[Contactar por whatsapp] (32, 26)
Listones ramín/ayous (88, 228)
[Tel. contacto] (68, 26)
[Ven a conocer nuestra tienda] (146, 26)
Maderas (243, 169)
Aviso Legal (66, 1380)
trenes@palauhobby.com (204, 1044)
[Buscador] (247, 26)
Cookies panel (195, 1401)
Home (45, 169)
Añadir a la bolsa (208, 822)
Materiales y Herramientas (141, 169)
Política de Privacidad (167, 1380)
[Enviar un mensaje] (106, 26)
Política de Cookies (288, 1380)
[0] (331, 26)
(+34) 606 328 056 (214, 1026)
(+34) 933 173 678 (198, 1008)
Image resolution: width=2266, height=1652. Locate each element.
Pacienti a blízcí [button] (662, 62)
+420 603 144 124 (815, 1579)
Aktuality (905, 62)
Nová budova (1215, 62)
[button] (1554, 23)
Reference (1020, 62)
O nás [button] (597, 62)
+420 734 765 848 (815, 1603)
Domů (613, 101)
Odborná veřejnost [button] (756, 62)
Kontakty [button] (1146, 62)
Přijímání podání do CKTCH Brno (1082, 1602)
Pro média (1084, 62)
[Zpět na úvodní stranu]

→ **Work to be completed**
Compute the number of lines in the entries above that hold the word "button"; the answer must contain nothing else.

→ **Solution to this exercise**
5